__What you are asked to do__:
Go through the data below and count every line that has the word "next". Return only the count.

__Listed entries__:
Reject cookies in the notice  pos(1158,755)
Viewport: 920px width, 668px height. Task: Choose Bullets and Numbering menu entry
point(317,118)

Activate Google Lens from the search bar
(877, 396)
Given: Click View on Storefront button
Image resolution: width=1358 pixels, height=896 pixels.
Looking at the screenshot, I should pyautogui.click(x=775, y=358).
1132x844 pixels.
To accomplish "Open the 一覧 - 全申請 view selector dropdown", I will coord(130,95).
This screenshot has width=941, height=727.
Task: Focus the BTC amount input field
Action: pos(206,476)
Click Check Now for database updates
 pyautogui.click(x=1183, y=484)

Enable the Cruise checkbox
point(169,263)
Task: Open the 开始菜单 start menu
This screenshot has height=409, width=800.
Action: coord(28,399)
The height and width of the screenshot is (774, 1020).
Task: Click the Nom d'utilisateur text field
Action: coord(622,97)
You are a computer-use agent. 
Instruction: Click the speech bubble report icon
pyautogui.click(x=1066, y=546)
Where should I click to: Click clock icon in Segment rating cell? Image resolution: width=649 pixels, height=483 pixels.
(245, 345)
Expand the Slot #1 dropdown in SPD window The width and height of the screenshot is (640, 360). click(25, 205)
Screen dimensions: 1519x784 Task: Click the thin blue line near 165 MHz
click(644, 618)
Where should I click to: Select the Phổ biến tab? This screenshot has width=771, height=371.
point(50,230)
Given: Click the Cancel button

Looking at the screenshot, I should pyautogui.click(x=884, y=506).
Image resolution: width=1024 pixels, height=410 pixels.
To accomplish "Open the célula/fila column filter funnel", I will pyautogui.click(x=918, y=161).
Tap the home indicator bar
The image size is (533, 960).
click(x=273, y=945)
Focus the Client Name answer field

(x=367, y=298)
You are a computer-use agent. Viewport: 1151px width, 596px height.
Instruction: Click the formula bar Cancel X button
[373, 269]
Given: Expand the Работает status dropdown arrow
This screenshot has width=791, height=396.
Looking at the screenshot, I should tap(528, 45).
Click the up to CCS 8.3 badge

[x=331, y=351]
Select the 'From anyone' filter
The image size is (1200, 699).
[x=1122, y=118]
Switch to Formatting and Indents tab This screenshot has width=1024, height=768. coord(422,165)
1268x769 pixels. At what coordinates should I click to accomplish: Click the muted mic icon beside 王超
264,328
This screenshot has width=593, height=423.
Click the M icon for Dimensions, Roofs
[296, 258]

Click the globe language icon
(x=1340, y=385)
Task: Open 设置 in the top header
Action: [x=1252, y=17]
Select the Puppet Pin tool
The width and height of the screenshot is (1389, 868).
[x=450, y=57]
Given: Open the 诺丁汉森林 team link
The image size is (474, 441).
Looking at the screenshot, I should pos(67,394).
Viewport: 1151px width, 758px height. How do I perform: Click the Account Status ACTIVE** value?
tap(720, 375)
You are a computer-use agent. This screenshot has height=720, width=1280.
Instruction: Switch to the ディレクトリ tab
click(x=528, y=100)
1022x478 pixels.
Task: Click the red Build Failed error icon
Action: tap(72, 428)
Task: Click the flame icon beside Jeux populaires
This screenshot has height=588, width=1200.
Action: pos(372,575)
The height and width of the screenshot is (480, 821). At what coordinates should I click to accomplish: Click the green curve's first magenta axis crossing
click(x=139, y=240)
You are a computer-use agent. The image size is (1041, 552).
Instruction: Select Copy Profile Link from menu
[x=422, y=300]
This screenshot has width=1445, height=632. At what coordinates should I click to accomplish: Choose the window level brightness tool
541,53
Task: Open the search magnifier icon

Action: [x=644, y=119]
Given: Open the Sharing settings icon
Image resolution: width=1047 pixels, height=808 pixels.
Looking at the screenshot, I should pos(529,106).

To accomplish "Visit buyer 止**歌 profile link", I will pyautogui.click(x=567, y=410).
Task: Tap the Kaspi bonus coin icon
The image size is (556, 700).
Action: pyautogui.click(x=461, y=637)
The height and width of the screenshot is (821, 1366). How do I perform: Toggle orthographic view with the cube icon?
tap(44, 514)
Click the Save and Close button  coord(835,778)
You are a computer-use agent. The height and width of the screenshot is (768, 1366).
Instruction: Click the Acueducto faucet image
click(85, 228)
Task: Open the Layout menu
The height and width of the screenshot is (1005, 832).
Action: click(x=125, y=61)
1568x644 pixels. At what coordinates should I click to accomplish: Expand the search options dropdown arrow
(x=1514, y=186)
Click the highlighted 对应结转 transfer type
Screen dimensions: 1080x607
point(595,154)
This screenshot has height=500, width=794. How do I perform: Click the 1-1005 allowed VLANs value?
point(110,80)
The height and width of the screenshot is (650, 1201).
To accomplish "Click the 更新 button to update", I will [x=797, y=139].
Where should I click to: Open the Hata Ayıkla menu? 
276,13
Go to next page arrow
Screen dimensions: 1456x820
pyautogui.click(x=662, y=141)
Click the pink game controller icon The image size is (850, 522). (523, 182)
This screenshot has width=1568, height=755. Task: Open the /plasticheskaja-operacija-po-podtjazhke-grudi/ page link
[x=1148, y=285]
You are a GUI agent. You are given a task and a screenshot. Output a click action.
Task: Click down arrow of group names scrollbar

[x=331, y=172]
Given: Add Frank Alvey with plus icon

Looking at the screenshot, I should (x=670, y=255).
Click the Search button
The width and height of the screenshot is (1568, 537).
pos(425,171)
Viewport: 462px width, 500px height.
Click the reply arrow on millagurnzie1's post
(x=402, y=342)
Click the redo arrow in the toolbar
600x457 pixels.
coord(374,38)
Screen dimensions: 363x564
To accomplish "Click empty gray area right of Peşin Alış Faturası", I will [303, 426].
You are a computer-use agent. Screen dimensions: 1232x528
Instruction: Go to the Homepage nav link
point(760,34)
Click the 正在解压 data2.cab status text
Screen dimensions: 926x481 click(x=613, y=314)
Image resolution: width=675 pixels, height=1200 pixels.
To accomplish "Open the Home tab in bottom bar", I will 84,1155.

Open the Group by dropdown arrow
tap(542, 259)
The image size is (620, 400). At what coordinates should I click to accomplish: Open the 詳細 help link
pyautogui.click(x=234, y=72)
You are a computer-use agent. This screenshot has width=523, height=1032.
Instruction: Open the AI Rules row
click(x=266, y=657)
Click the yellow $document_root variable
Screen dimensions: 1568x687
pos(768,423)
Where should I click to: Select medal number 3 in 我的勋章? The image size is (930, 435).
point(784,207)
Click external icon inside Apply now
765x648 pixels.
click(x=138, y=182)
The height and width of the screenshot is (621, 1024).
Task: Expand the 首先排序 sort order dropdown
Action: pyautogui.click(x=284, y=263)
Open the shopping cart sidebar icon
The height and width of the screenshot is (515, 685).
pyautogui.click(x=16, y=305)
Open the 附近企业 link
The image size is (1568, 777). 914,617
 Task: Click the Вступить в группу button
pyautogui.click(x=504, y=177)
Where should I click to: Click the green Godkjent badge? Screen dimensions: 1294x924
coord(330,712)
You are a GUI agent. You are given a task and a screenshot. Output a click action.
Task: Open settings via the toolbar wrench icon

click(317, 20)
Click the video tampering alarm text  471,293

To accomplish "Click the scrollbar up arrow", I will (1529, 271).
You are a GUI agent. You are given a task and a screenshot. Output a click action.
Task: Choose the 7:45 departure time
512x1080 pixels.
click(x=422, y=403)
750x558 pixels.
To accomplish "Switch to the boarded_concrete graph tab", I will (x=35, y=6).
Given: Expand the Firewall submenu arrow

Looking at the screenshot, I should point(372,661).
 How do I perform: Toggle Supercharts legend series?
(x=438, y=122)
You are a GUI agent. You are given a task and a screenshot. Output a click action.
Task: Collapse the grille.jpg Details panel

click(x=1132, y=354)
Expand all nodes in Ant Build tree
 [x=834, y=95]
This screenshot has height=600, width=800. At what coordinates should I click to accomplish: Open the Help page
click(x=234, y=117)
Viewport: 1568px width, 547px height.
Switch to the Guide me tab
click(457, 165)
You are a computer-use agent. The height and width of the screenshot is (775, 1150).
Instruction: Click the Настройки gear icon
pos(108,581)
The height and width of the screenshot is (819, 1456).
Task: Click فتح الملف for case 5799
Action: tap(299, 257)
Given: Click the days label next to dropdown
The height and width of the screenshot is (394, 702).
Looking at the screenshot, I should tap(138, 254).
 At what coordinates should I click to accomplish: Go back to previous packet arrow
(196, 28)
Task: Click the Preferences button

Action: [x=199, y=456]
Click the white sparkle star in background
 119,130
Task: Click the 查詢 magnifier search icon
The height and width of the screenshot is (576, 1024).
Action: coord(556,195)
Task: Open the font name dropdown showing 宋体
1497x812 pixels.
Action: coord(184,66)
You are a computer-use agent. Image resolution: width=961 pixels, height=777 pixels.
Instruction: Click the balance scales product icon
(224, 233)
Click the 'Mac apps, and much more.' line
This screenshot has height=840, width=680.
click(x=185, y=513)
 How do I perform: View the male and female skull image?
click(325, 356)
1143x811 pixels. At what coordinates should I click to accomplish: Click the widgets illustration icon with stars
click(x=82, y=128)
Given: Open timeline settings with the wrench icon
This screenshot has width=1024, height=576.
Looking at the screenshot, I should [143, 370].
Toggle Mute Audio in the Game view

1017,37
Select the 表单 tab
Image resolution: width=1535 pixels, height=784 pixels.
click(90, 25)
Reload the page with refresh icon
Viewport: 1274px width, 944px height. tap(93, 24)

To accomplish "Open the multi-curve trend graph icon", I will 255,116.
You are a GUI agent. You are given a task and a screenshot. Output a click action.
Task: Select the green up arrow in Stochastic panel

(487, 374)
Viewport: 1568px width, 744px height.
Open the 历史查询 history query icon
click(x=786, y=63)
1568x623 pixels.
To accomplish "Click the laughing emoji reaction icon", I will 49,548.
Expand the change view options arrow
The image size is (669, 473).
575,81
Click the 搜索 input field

__Result__:
2